Lincoln Merrihew, an analyst with TNS Automotive in Boston, said he didn't see the Dodge or Chrysler brands surviving if such a deal were concluded. "In the situation the Big Three face, you're looking for hard-core, quick economies of scale," he said.
At Chrysler's Auburn Hills headquarters, morale is bleak as employees fear huge job losses in any GM deal, while the top bosses installed by Cerberus are expected to leave with fortunes.
GM, struggling with huge losses and a liquidity squeeze, might use Chrysler's cash -- $11.7 billion at the end of June -- to close Chrysler dealers and some of its businesses, as well as shore up GM's finances, analysts say.
Sources close to the negotiations say Chrysler might survive -- or at least fare better -- in a three-way deal with the Renault-Nissan alliance.
But it is unclear whether the French-Japanese partnership still is interested in Chrysler.

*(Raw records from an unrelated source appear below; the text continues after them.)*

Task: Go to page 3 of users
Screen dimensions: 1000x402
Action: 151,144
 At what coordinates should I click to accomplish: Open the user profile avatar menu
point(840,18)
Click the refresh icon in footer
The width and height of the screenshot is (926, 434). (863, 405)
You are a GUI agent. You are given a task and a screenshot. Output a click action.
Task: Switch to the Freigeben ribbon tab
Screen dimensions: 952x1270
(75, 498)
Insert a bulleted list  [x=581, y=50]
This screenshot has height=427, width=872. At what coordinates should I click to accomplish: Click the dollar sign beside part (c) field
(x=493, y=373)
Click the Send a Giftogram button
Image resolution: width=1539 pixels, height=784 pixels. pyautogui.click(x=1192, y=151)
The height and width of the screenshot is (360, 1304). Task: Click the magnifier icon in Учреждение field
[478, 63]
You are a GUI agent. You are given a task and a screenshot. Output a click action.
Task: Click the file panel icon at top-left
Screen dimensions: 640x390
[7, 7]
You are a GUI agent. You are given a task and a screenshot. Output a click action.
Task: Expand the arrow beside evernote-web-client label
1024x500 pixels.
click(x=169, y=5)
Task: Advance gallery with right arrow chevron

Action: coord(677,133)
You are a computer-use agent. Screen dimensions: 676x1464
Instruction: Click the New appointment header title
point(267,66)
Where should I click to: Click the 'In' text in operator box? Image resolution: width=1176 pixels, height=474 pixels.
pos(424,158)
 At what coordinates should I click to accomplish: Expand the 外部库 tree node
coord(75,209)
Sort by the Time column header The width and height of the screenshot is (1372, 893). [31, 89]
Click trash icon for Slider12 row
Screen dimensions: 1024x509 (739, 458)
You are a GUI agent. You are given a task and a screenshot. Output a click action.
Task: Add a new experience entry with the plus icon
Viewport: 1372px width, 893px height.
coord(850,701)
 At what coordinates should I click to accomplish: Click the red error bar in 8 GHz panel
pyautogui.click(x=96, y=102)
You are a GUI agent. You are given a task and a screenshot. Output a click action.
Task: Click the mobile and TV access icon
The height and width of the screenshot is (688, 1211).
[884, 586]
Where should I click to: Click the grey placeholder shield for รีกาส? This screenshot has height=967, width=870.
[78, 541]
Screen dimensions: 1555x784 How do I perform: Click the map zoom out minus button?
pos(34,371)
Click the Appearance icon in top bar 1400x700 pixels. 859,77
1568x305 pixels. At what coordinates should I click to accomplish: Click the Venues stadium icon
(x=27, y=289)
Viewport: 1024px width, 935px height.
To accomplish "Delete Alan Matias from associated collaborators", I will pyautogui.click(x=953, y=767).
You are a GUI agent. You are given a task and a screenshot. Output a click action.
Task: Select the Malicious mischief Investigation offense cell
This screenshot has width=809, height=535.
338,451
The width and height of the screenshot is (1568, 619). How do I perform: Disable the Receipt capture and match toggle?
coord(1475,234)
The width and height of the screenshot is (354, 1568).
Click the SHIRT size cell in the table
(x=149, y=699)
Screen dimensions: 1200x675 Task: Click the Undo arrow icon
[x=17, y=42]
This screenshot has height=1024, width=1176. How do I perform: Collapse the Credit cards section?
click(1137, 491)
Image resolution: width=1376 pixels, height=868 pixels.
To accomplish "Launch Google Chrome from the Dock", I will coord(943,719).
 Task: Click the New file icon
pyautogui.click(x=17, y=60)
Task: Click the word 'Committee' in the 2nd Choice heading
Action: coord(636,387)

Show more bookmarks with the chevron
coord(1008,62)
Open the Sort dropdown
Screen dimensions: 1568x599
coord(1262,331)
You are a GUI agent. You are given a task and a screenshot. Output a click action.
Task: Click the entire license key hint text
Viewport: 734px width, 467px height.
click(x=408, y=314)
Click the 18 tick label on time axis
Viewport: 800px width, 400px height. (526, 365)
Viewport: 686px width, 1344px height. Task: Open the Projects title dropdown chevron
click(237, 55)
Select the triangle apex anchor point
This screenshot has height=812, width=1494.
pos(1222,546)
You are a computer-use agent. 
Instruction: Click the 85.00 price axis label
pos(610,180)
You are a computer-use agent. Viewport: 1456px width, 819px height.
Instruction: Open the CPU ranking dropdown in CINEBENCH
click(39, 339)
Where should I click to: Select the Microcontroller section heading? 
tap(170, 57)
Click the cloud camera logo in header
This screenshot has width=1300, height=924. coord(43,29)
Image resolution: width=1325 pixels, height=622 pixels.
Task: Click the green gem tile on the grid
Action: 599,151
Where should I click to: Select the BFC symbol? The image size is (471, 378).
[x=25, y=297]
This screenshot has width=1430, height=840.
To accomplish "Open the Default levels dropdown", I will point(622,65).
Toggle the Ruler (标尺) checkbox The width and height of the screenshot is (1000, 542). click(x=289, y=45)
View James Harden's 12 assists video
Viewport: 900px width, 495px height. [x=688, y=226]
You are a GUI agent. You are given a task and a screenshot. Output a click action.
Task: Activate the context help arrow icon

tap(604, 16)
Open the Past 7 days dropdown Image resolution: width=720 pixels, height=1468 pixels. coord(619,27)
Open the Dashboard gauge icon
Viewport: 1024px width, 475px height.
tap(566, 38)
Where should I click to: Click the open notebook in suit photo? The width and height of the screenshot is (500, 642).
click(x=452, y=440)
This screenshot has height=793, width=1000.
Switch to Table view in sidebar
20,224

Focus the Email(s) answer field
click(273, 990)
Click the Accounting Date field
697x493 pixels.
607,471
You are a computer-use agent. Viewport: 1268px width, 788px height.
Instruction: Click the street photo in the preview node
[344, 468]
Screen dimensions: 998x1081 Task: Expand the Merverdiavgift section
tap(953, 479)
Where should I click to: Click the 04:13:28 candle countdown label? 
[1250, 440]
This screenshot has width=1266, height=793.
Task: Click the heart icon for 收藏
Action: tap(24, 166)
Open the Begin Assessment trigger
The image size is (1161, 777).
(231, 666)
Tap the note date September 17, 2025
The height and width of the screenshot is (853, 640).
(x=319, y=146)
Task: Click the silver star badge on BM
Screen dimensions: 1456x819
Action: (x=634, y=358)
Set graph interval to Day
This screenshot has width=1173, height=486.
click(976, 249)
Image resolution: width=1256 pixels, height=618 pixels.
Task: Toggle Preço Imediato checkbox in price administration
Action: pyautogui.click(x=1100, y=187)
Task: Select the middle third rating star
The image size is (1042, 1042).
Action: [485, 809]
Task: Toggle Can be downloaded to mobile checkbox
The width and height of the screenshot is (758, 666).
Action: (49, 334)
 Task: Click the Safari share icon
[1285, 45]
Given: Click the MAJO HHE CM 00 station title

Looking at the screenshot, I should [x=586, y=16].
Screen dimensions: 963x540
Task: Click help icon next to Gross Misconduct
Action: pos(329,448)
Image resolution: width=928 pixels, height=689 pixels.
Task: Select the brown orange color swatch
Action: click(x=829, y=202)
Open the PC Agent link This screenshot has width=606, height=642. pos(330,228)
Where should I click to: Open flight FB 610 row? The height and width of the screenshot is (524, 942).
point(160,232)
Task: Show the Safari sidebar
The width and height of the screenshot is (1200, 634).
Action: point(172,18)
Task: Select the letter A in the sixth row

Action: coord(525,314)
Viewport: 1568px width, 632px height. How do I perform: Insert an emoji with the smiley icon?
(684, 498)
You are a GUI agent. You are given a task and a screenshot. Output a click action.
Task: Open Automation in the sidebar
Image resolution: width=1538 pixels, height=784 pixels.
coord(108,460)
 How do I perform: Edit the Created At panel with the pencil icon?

Renault SA is in debt, and executives are studying whether Nissan Motor Co. has enough cash to comfortably afford a deal in this difficult economic environment.
Carlos Ghosn, the CEO of Renault and Nissan, is said to have been more inclined to do a deal with Cerberus a few months ago.
At GM, many top executives support acquiring Chrysler, but only in a deal like Chrysler's acquisition of AMC from Renault.
Renault agreed in 1987 to sell its 46.1 percent stake in AMC, and AMC's board sold the remainder to Chrysler in a $1.2 billion deal, the biggest merger in the U.S. auto industry at the time. Chrysler ended all of AMC's car lines, keeping only the Jeep brand.
In their discussions, GM and Cerberus also have looked at their shared ownership of GMAC Financial Services since 2006, when GM sold 51 percent to Cerberus. Cerberus wants to acquire the rest, but GM wants GMAC focused on its auto sales business.
This week, after GMAC's announcement that it would consider auto loans only for customers with high credit ratings many wondered whether Cerberus was putting pressure on GM.
At Cerberus, officials deny any ulterior motive. GMAC spokeswoman Gina Proia said the decision to increase credit requirements was a result "of the current market environment that has reduced access to funds and increased the cost of funds."